Dataset entries:
#####

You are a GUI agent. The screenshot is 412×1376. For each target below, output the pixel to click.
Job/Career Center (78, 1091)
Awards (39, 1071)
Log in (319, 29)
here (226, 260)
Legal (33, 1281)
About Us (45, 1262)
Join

#####

■ **EXERCISE OBJECTIVE**:
In this exercise, the data above is to be printed exactly.

■ **RESPONSE**:
You are a GUI agent. The screenshot is 412×1376. For each target below, output the pixel to click.
Job/Career Center (78, 1091)
Awards (39, 1071)
Log in (319, 29)
here (226, 260)
Legal (33, 1281)
About Us (45, 1262)
Join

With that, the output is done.